» **Task instructions**
Repeat all entries below exactly as shown.

--- Task material ---

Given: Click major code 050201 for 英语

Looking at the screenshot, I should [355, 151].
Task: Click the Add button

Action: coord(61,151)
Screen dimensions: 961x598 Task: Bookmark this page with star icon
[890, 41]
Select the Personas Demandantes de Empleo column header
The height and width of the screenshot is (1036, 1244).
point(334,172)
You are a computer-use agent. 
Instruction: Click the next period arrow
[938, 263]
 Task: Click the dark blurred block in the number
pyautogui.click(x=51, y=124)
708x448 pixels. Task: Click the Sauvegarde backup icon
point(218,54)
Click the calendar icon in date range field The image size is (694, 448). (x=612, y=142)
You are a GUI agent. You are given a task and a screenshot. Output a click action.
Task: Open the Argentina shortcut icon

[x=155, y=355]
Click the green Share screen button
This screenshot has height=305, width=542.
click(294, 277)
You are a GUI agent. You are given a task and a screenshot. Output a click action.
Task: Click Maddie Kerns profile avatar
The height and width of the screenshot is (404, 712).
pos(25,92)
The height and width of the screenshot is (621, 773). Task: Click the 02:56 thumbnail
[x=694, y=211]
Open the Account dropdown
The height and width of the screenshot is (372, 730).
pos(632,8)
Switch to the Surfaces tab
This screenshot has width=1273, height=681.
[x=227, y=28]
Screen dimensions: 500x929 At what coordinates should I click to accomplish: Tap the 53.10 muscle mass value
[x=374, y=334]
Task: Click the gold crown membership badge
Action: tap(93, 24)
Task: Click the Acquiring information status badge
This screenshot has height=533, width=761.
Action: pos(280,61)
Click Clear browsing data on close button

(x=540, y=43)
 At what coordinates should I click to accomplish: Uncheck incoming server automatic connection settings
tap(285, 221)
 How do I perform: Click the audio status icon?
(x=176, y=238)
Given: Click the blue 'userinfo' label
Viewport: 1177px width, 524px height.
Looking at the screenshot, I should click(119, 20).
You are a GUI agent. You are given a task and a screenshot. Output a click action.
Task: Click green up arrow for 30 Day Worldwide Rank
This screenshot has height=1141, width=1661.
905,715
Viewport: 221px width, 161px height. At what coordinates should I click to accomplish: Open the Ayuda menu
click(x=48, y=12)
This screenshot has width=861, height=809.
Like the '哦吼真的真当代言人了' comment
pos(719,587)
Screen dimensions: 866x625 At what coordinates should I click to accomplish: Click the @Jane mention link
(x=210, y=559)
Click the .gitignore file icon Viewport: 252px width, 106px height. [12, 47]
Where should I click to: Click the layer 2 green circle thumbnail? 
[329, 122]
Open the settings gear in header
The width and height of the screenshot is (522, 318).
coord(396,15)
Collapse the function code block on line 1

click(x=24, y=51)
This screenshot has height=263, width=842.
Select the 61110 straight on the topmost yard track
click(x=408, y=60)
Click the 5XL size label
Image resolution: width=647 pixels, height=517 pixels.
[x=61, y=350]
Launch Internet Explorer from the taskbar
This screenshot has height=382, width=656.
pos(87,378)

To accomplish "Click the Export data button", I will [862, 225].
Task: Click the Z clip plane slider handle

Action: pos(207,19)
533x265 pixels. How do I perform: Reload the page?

---

» **Answer to the problem**
Given: Click major code 050201 for 英语

Looking at the screenshot, I should [355, 151].
Task: Click the Add button

Action: coord(61,151)
Screen dimensions: 961x598 Task: Bookmark this page with star icon
[890, 41]
Select the Personas Demandantes de Empleo column header
The height and width of the screenshot is (1036, 1244).
point(334,172)
You are a computer-use agent. 
Instruction: Click the next period arrow
[938, 263]
 Task: Click the dark blurred block in the number
pyautogui.click(x=51, y=124)
708x448 pixels. Task: Click the Sauvegarde backup icon
point(218,54)
Click the calendar icon in date range field The image size is (694, 448). (x=612, y=142)
You are a GUI agent. You are given a task and a screenshot. Output a click action.
Task: Open the Argentina shortcut icon

[x=155, y=355]
Click the green Share screen button
This screenshot has height=305, width=542.
click(294, 277)
You are a GUI agent. You are given a task and a screenshot. Output a click action.
Task: Click Maddie Kerns profile avatar
The height and width of the screenshot is (404, 712).
pos(25,92)
The height and width of the screenshot is (621, 773). Task: Click the 02:56 thumbnail
[x=694, y=211]
Open the Account dropdown
The height and width of the screenshot is (372, 730).
pos(632,8)
Switch to the Surfaces tab
This screenshot has width=1273, height=681.
[x=227, y=28]
Screen dimensions: 500x929 At what coordinates should I click to accomplish: Tap the 53.10 muscle mass value
[x=374, y=334]
Task: Click the gold crown membership badge
Action: tap(93, 24)
Task: Click the Acquiring information status badge
This screenshot has height=533, width=761.
Action: pos(280,61)
Click Clear browsing data on close button

(x=540, y=43)
 At what coordinates should I click to accomplish: Uncheck incoming server automatic connection settings
tap(285, 221)
 How do I perform: Click the audio status icon?
(x=176, y=238)
Given: Click the blue 'userinfo' label
Viewport: 1177px width, 524px height.
Looking at the screenshot, I should click(119, 20).
You are a GUI agent. You are given a task and a screenshot. Output a click action.
Task: Click green up arrow for 30 Day Worldwide Rank
This screenshot has height=1141, width=1661.
905,715
Viewport: 221px width, 161px height. At what coordinates should I click to accomplish: Open the Ayuda menu
click(x=48, y=12)
This screenshot has width=861, height=809.
Like the '哦吼真的真当代言人了' comment
pos(719,587)
Screen dimensions: 866x625 At what coordinates should I click to accomplish: Click the @Jane mention link
(x=210, y=559)
Click the .gitignore file icon Viewport: 252px width, 106px height. [12, 47]
Where should I click to: Click the layer 2 green circle thumbnail? 
[329, 122]
Open the settings gear in header
The width and height of the screenshot is (522, 318).
coord(396,15)
Collapse the function code block on line 1

click(x=24, y=51)
This screenshot has height=263, width=842.
Select the 61110 straight on the topmost yard track
click(x=408, y=60)
Click the 5XL size label
Image resolution: width=647 pixels, height=517 pixels.
[x=61, y=350]
Launch Internet Explorer from the taskbar
This screenshot has height=382, width=656.
pos(87,378)

To accomplish "Click the Export data button", I will [862, 225].
Task: Click the Z clip plane slider handle

Action: pos(207,19)
533x265 pixels. How do I perform: Reload the page?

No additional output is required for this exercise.